*Task objective*
Reproduce only this range: the line holding "Task: Click the Upgrade plan button" through the last line of the data below, both included, exactly, with no pictures.

[[ Supplied data open ]]

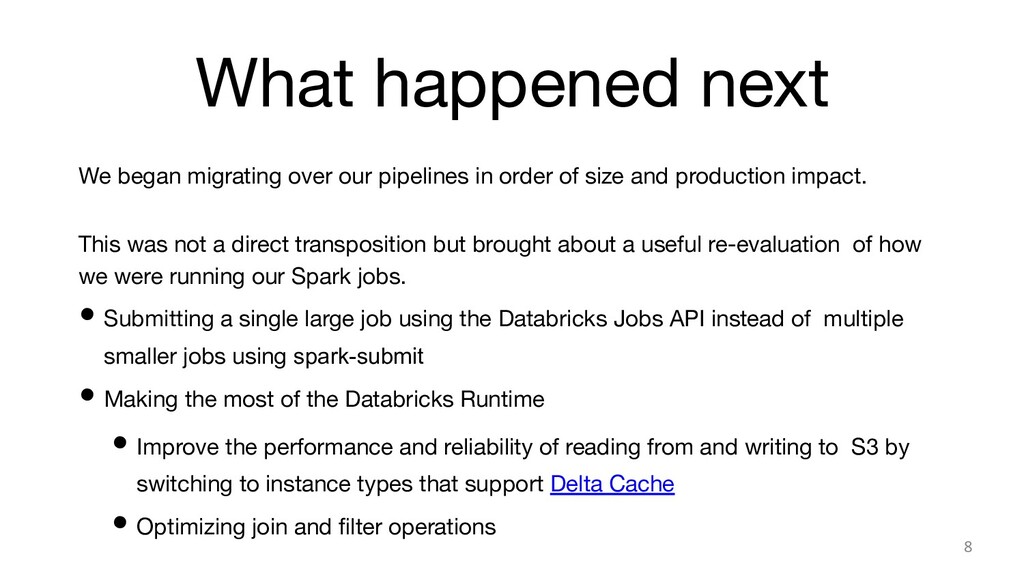Click the words 'Databricks Jobs API'
Image resolution: width=1024 pixels, height=576 pixels.
601,319
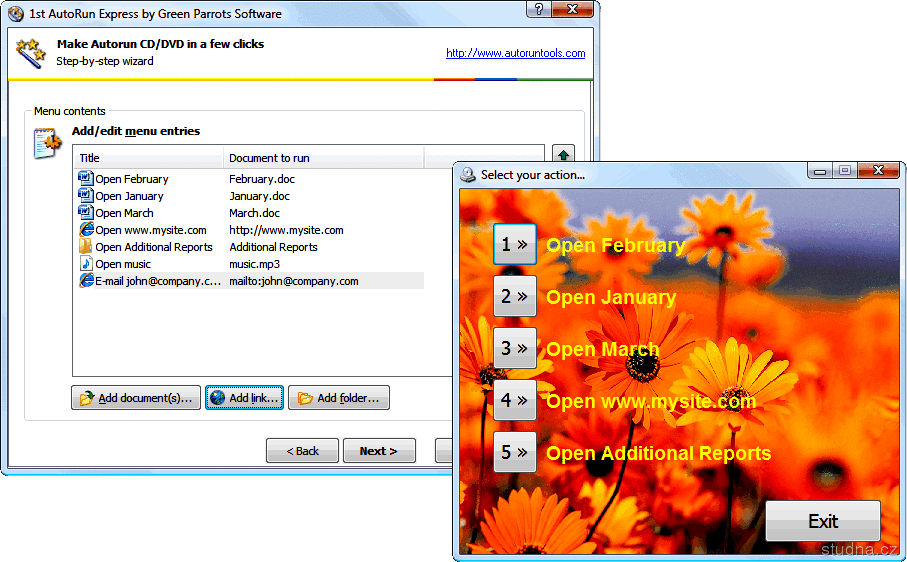Image resolution: width=907 pixels, height=562 pixels.
Task: Click the Word icon next to Open January
Action: pyautogui.click(x=85, y=196)
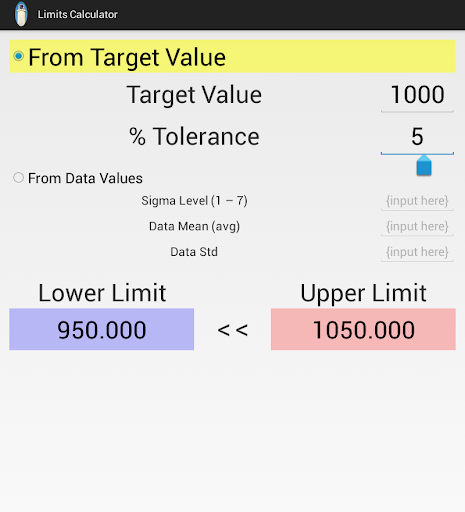Click the Target Value input field
This screenshot has width=465, height=512.
click(417, 95)
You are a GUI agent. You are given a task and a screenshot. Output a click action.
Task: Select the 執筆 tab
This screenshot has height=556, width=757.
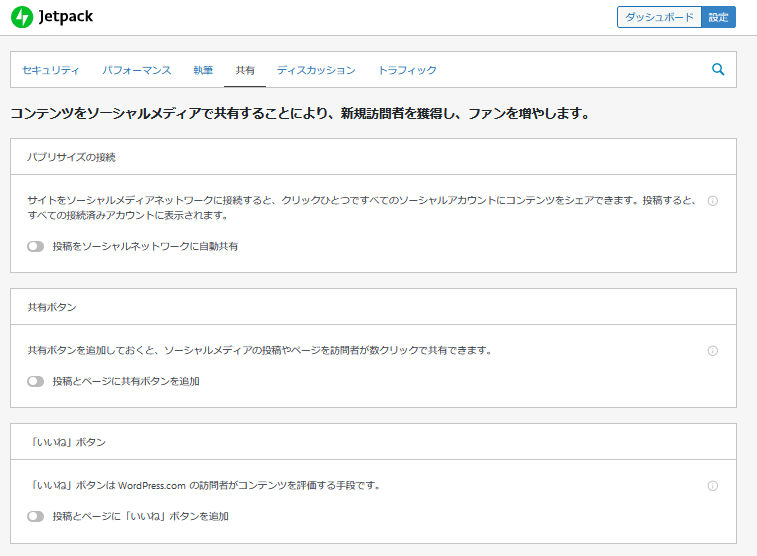[203, 70]
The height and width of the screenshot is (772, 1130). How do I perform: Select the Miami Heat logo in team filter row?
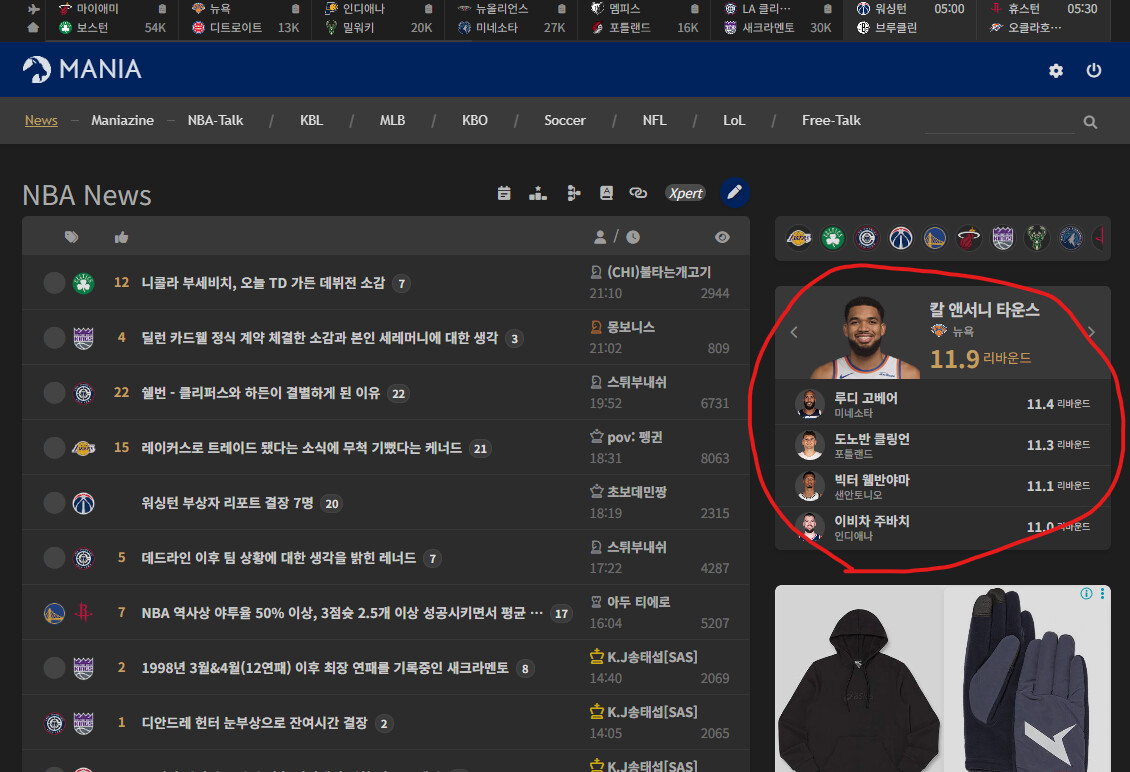968,238
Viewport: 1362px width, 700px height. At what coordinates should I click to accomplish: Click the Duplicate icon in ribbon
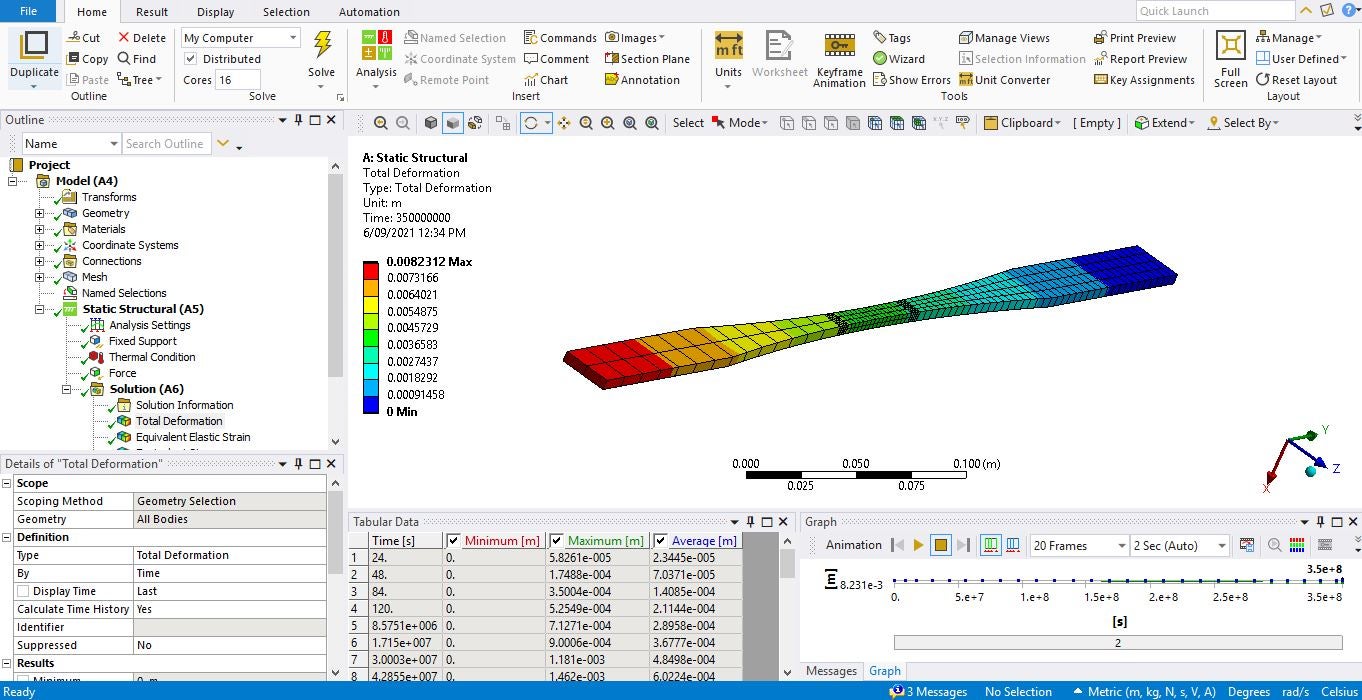34,46
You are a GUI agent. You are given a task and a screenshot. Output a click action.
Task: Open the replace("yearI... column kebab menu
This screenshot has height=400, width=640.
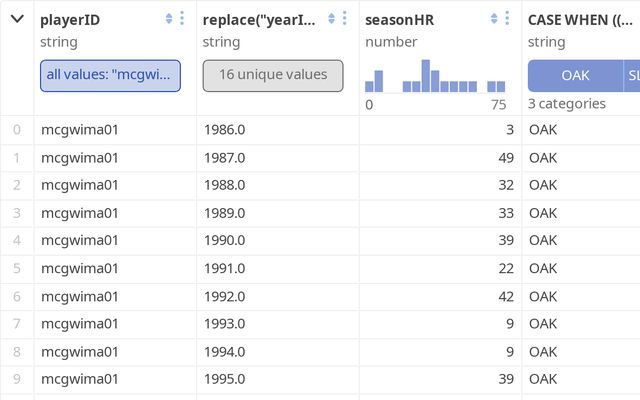(344, 19)
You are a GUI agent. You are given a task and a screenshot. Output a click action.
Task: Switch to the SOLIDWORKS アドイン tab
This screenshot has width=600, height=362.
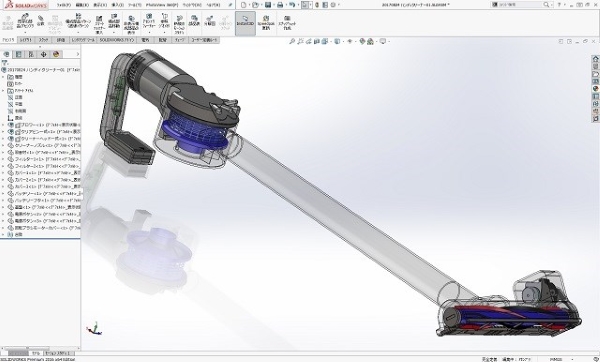click(x=117, y=40)
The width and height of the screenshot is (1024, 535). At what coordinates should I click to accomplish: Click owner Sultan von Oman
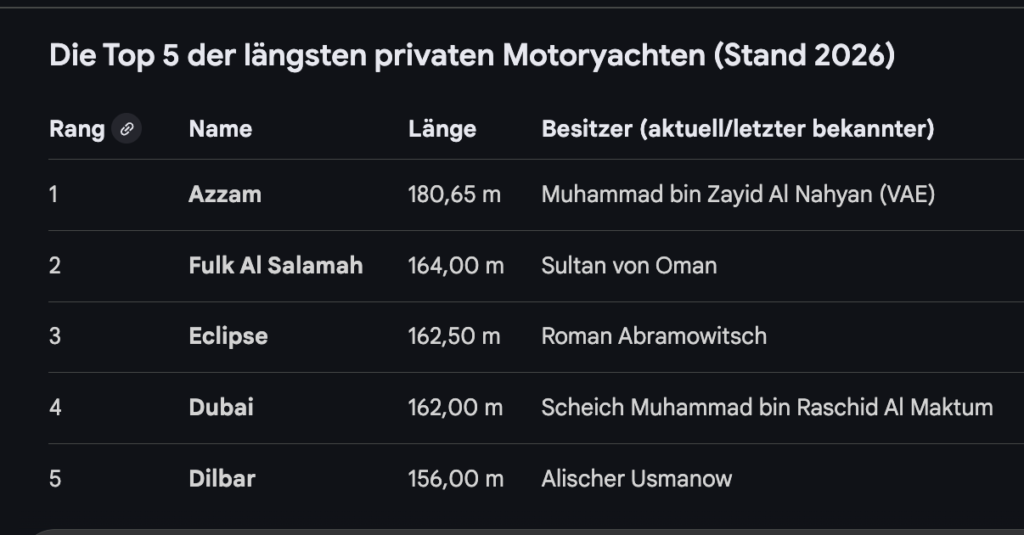628,266
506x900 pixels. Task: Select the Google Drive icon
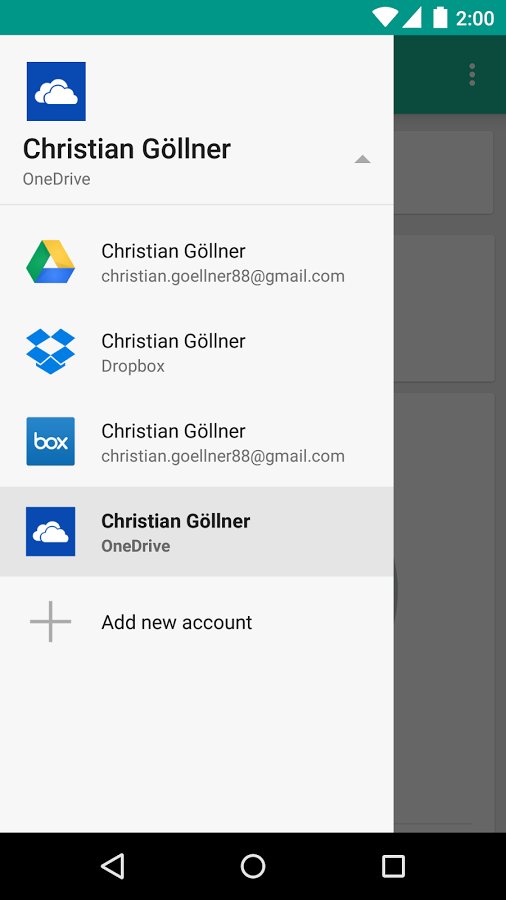[x=50, y=262]
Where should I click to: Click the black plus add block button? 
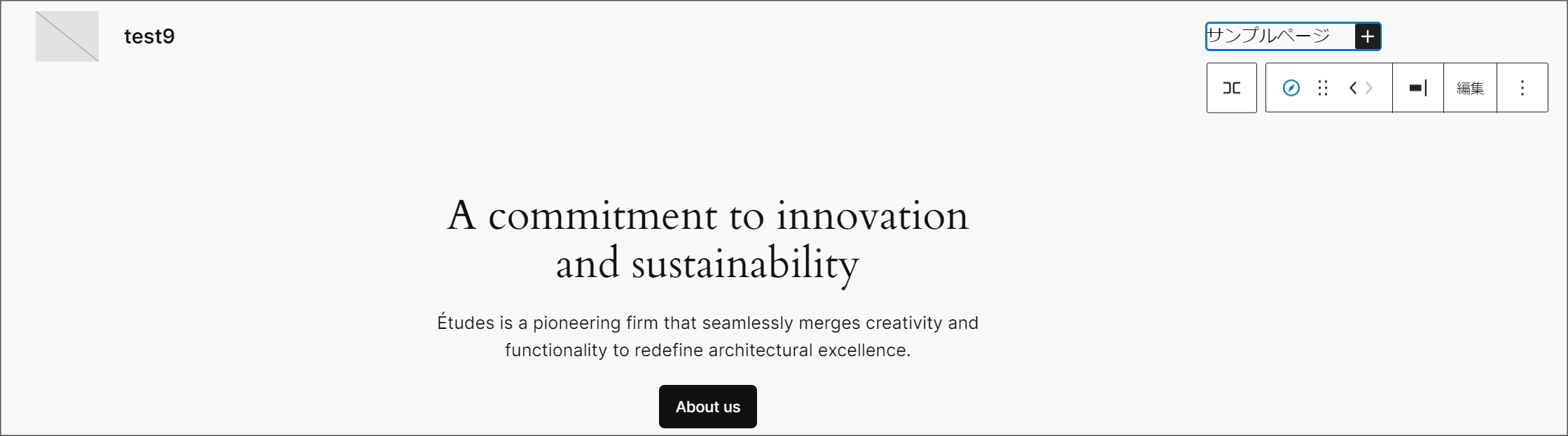tap(1368, 36)
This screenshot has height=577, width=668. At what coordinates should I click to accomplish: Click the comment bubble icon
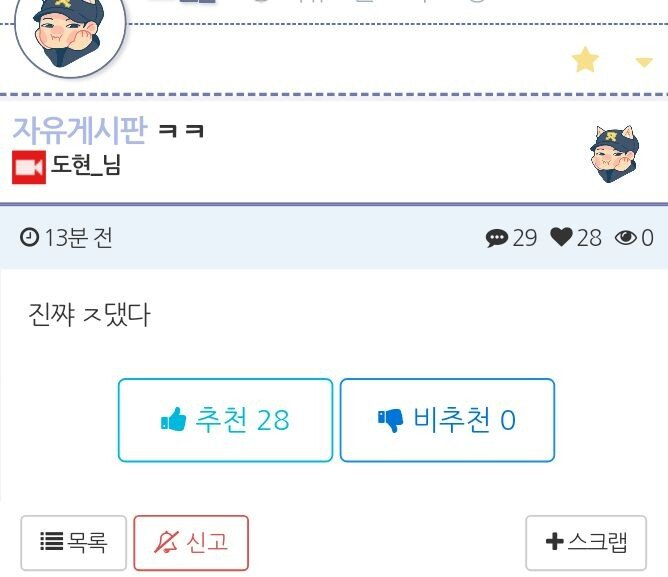[x=497, y=238]
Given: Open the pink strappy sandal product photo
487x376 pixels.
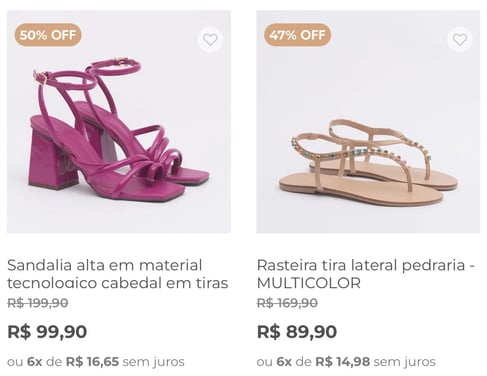Looking at the screenshot, I should click(x=119, y=122).
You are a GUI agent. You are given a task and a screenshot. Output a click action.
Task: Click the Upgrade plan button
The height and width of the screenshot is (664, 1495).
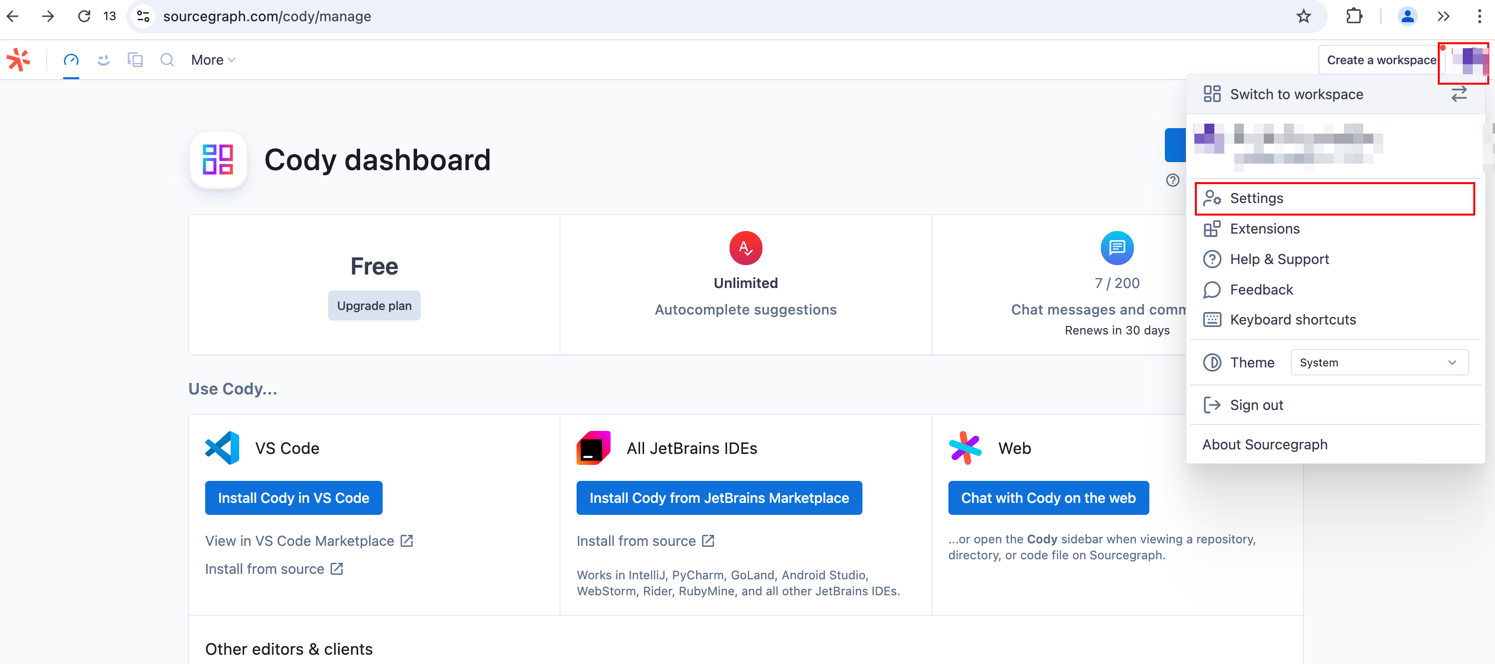tap(374, 306)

[[ Supplied data closed ]]

*Solution for this exercise*
Task: Click the Upgrade plan button
The height and width of the screenshot is (664, 1495).
tap(374, 306)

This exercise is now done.